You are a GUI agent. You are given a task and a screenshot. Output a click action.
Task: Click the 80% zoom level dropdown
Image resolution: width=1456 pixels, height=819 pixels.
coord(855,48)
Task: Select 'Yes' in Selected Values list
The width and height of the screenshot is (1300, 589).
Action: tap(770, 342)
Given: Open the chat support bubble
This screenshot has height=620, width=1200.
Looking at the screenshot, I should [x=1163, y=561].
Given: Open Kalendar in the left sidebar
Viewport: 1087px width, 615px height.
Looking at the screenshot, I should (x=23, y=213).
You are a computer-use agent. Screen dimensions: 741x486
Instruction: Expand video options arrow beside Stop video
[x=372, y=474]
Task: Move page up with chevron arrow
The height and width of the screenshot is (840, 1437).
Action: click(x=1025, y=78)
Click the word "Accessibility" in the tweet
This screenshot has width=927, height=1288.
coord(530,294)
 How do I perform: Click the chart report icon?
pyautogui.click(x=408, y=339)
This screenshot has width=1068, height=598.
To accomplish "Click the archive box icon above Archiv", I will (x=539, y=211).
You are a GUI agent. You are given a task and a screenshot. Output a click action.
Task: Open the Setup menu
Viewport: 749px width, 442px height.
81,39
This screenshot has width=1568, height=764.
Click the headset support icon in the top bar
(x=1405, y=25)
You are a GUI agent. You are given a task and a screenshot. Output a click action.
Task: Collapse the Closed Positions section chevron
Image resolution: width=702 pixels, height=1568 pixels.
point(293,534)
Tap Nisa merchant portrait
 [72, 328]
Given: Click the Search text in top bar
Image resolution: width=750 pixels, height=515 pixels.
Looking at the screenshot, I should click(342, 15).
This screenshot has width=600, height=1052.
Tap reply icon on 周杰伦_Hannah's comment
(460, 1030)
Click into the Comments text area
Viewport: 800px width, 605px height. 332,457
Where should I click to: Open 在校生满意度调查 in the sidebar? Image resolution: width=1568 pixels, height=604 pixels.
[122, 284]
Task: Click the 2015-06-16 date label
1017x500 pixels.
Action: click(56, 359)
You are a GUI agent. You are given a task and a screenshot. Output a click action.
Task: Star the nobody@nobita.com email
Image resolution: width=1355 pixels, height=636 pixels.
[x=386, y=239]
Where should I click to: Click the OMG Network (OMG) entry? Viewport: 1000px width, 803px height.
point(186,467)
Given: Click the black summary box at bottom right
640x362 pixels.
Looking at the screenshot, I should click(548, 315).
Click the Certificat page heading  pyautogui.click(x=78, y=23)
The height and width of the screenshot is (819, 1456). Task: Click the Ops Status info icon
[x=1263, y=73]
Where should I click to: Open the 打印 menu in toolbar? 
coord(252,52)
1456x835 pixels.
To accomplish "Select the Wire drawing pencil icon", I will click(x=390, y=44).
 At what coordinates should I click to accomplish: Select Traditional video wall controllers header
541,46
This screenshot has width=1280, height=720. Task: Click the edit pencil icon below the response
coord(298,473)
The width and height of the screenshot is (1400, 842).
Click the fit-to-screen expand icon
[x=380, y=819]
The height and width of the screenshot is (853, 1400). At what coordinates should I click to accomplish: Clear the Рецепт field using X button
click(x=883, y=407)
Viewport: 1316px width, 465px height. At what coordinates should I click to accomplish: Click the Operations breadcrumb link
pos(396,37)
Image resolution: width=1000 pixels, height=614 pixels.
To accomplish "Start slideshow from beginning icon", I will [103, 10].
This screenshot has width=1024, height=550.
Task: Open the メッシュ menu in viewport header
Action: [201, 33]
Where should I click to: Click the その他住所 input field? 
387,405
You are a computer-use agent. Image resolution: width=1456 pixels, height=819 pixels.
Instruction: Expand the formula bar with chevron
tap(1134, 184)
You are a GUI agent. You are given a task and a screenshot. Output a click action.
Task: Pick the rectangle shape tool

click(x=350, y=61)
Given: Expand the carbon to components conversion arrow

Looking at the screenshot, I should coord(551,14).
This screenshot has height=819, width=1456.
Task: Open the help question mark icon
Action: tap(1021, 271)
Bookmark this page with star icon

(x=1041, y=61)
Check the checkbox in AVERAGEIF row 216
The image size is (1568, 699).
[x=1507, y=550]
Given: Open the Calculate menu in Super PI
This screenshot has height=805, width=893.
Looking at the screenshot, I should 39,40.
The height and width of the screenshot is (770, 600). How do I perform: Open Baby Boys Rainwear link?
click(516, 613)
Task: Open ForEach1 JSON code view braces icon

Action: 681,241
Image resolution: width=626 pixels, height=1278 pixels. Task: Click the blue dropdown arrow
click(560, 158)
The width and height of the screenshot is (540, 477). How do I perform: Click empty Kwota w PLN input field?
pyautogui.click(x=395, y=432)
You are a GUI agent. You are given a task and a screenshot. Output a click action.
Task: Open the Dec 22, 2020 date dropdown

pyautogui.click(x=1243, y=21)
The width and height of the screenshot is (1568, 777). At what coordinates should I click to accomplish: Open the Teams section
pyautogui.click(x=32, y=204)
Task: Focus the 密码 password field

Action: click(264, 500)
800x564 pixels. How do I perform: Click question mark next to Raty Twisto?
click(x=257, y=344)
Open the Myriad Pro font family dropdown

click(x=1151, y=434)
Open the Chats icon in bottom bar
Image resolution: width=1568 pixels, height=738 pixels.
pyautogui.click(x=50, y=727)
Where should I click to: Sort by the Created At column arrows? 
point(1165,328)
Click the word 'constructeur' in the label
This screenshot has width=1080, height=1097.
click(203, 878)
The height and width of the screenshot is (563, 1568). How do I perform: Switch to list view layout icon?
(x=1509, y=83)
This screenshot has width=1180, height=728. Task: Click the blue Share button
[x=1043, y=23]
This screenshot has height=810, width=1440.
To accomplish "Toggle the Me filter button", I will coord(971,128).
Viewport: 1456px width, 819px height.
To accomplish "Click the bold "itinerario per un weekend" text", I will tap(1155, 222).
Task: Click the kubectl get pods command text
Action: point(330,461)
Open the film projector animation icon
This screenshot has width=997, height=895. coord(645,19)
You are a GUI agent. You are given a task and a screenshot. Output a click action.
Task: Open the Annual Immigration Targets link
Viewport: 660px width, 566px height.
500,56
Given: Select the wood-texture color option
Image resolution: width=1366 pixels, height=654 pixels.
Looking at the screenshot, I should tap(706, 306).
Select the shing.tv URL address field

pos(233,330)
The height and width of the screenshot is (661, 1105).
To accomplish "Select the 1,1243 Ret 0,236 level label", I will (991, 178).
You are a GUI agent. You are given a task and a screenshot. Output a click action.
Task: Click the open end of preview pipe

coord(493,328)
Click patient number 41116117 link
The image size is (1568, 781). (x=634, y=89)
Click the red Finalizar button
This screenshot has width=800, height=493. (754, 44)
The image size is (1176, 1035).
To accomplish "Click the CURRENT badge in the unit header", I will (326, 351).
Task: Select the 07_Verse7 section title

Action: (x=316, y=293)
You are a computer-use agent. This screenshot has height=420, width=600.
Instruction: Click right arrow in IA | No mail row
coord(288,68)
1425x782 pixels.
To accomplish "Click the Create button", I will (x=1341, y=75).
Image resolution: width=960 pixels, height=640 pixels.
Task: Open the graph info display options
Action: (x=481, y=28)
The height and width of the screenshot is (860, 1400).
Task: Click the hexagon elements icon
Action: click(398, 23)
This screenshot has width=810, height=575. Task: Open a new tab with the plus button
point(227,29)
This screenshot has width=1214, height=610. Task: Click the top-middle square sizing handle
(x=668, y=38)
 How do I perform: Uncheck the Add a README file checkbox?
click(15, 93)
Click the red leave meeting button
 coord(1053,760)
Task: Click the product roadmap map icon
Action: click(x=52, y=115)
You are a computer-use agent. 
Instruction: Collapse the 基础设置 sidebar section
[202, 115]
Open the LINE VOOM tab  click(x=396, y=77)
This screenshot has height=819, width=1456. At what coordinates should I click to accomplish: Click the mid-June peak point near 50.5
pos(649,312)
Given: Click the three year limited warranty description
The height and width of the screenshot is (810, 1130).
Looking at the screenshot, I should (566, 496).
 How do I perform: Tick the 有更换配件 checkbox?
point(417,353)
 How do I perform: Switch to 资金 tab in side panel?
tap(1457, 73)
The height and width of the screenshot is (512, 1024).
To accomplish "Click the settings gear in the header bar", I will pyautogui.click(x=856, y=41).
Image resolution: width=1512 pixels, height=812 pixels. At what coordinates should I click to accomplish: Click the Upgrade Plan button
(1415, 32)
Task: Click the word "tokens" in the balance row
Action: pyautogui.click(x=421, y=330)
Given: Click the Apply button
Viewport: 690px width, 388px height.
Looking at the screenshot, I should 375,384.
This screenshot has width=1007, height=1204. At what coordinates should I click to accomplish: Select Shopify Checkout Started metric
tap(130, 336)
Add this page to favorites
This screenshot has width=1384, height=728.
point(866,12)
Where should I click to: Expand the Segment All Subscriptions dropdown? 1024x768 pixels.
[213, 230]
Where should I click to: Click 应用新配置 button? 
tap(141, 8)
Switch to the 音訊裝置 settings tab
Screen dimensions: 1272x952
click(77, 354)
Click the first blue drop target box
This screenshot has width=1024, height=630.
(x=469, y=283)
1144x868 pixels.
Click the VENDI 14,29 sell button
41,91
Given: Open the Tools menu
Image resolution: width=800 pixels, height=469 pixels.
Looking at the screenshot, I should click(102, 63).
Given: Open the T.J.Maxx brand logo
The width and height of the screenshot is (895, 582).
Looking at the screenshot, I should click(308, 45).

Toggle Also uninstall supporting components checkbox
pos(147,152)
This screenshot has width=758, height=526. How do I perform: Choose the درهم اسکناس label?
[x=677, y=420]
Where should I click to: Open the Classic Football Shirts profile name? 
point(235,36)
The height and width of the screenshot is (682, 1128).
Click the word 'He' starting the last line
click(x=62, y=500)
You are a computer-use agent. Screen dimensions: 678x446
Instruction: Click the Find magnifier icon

● ● ●

## SET PROBLEM
Output as a JSON list of strings, one string per line and skipping any blank lines, the data beginning at the line containing "The height and width of the screenshot is (682, 1128)." and running through the end of the data, with both ends included.

## FINAL ANSWER
[
  "The height and width of the screenshot is (682, 1128).",
  "Click the word 'He' starting the last line",
  "click(x=62, y=500)",
  "You are a computer-use agent. Screen dimensions: 678x446",
  "Instruction: Click the Find magnifier icon"
]